The RRawFile internal abstract class provides an interface to read byte ranges from a file, including vector reads. Concrete implementations exist for local files, XRootD and HTTP (the latter two through the ROOT plugin mechanism). The local file implementation on Linux uses uring for vector reads, if available. RRawFileTFile wraps an existing TFile and provides access to the full set of implementations, e.g. TMemFile.

Tooling

RNTupleMerger

The RNTupleMerger is an internal class and part of the core RNTuple library. It concatenates RNTuple data from several sources into a combined sink. It implements "fast merging", i.e. copy-based merging that does not decompress and recompress pages. The RNTupler merger is used by the TFileMerger and thus provides RNTuple merge support in hadd and TBufferMerger.

RNTupleImporter

The RNTupleImporter creates RNTuple data sets from ROOT trees. It is part of the ROOTNTupleUtil library.

RNTupleInspector

The RNTupleInspector provides insights of an RNTuple, e.g. the distribution of data volume wrt. column types. It is part of the ROOTNTupleUtil library.

Ownership Model

By default, objects involved in RNTuple I/O (objects read from disk or written to disk) are passed to RNTuple as shared pointers. Both RNTuple or the application may create the object. Raw pointers to objects can be passed to RNTuple – such objects are considered as owned by the application. The caller has to ensure that the lifetime of the object lasts during the I/O operations.

An RNTuple writer that is constructed without a TFile object (RNTupleWriter::Recreate()) assumes exclusive access to the underlying file. An RNTuple writer that uses a TFile for writing (RNTupleWriter::Append()) assumes that the TFile object outlives the writer's lifetime. The serial writer assumes exclusive access to the underlying file during construction, destruction and Fill() as well as CommitCluster() and FlushCluster(). For FlushColumns() and FillNoFlush(), the sequential writer assumes exclusive access only if buffered writing is turned off. The parallel writer assumes exclusive access to the underlying file during all operations on the writer (e.g. construction and destruction) and all operations on any created fill context (e.g. Fill() and FlushCluster()). Notable exceptions are FlushColumns() and FillNoFlush() which are guaranteed to never access the underlying TFile during parallel writing (which is always buffered).

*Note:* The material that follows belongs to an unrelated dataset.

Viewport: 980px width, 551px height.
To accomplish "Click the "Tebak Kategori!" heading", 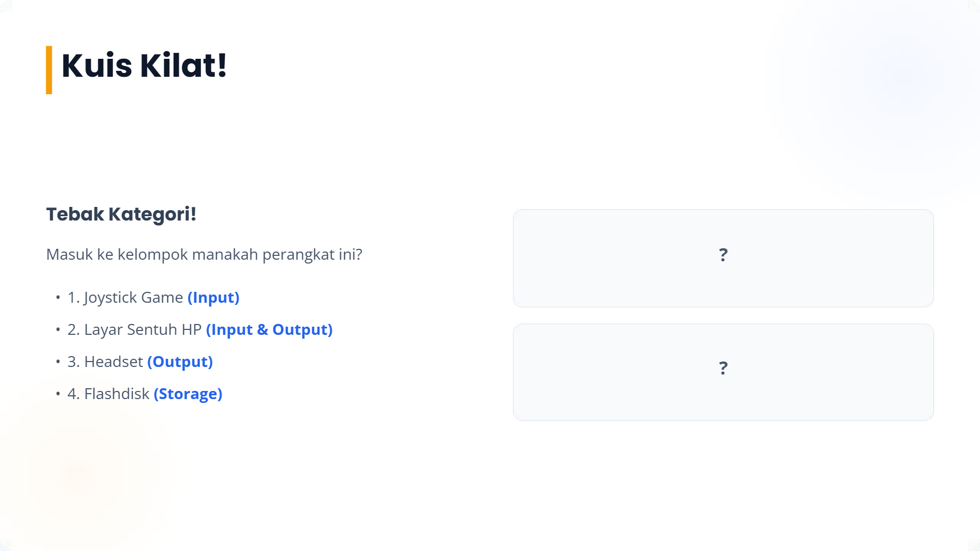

A TFile does not take ownership of any RNTuple objects.

When reading data, RNTuple uses the RMiniFile and RRawFile classes to open a given storage path and find the RNTuple anchor. When creating a RNTupleReader from an existing anchor object, RNTuple uses RRawFile only for files of dynamic type TFile, TDavixFile, and TNetXNGFile. In either case, the RRawFile owns its own file descriptor and does not interfere with TFile objects concurrently reading the file. For anchors from files of other dynamic type, including all other TFile subclasses, the file is wrapped in a RRawFileTFile and access is shared.

On-Disk Encoding

Writing Case

The following steps are taken to write RNTuple data to disk:

  1. On creation of the RNTupleWriter, the header is written to disk
  2. Upon RNTupleWriter::Fill(), the RField<T> class serializes the object into its column representation. To this end, it uses the RColumn class to append elements to the columns page buffer (RPage)
  3. When a page buffer is full (cf. tuning.md), it is sent to the page sink for writing it to disk. Note that page boundaries do not need to align with entry boundaries, e.g. information from a single entry can span multiple pages.
    1. The page is packed: depending on the type of the page, a light encoding is applied to facilitate compression, e.g., byte splitting (RColumnElement). Big-endian / little-endian conversion takes place here.
    2. The packed page is compressed according to the user-provided compression settings (default: zstd). A packed and compressed page is sealed.
    3. The sealed page is written to the storage backend.
  4. When the target cluster size is reached (cf. tuning.md), the Fill() method automatically commits the cluster. The user can also manually commit a cluster.
  5. When the dataset is committed (e.g., on destruction of the RNTupleWriter), the page list, the footer, and the anchor are written to disk.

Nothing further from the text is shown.